Debates Boost Issue Awareness Slightly, But Most Americans Are Still Uninformed About Candidates' Positions
Americans' recognition of the issue positions of presidential nominees George W. Bush and Al Gore rose with the broadcast of their three televised debates. This was the first measurable increase in the public's issue awareness since the national party conventions in August. The public, however, remains largely uniformed about what the candidates propose to do if elected.
The Shorenstein Center's weekly national polls have measured issue awareness by asking respondents to identify Gore and Bush's positions on 12 key issues. During the four weeks surrounding the summer party conventions, the public's knowledge of Bush and Gore's issue stands improved substantially, only to retreat when policy issues gave way to news coverage of a series of candidate gaffes, such as Bush's off-mike comment about New York Times reporter Adam Clymer. Since the first presidential debate on October 3, however, there has been a 20% increase in people's ability to identify correctly Bush and Gore's positions. "Once again, public awareness increases when the focus is on the issues," says Marvin Kalb, co-director of the Vanishing Voter Project and the Executive Director of the Shorenstein Center's Washington Office. "Of course, awareness is not knowledge; it's more shallow and transient."
The level of issue awareness, however, is still relatively low. When Shorenstein Center poll respondents were read an issue position attributed to a candidate and then asked whether it was the candidate's actual position, 47% on average said they "didn't know" while 34% identified the position accurately and 19% misidentified it.
In only one case could it be said that Americans have a clear understanding of a candidate's policy position. More than 60% accurately identified Gore's stand on prescription drugs for the elderly, while only 4% misidentified it. In contrast, poll respondents were more often wrong than right (21% to 16%) when asked to say whether Gore favored substantial trade restrictions on China because of its human rights record.
In Bush's case, the public's issue awareness was highest on the question of whether he favors or opposes "a large cut in personal income taxes." Forty-five percent said he favors such a cut while 17% inaccurately claimed that he opposes it.

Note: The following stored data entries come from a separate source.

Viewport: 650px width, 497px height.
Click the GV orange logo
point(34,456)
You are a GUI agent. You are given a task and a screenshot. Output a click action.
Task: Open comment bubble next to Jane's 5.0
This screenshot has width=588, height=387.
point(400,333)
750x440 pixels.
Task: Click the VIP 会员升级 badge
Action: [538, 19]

However, when respondents were asked whether Bush would require people "to register all guns they own," the proportion who identified his position accurately barely exceeded (29% to 25%) the proportion who did so inaccurately. The same pattern occurred in responses to Bush's position on campaign finance reform. Nearly as many respondents (20% versus 23%) said that Bush would ban all large campaign contributions as said he would permit them, which is his actual position.
Even among registered voters, levels of information are very low. Because respondents could guess about a candidate's issue position, the best indicator of what they actually knew was the number of positions correctly identified minus the number incorrectly identified. By this measure, nearly half of registered voters were able to recognize none or only one of the twelve candidate positions. Only 10% knew more than half of the policy positions about which they were asked. "It's pretty clear that millions of Americans will go to the polls on Election Day armed with only scant knowledge of the issues," says Thomas Patterson, Bradlee Professor of Government and the Press at Harvard's Kennedy School of Government and director of the Shorenstein Center surveys. "Some of them might be a bit surprised next year when the new President pursues policies quite different from those they thought he would."
The results reported here are from nationwide telephone surveys of approximately 1,000 adults conducted November 14, 1999 October 22, 2000. The surveys have a sampling error of ±3%. The Vanishing Voter Project is a study by the Joan Shorenstein Center on the Press, Politics and Public Policy at Harvard University's John F. Kennedy School of Government. Funding for the project is provided by The Pew Charitable Trusts. The project is co-directed by Thomas E. Patterson, Bradlee Professor of Government & the Press at the Shorenstein Center at Harvard, and by Marvin Kalb, Executive Director of the Shorenstein Center's office in Washington.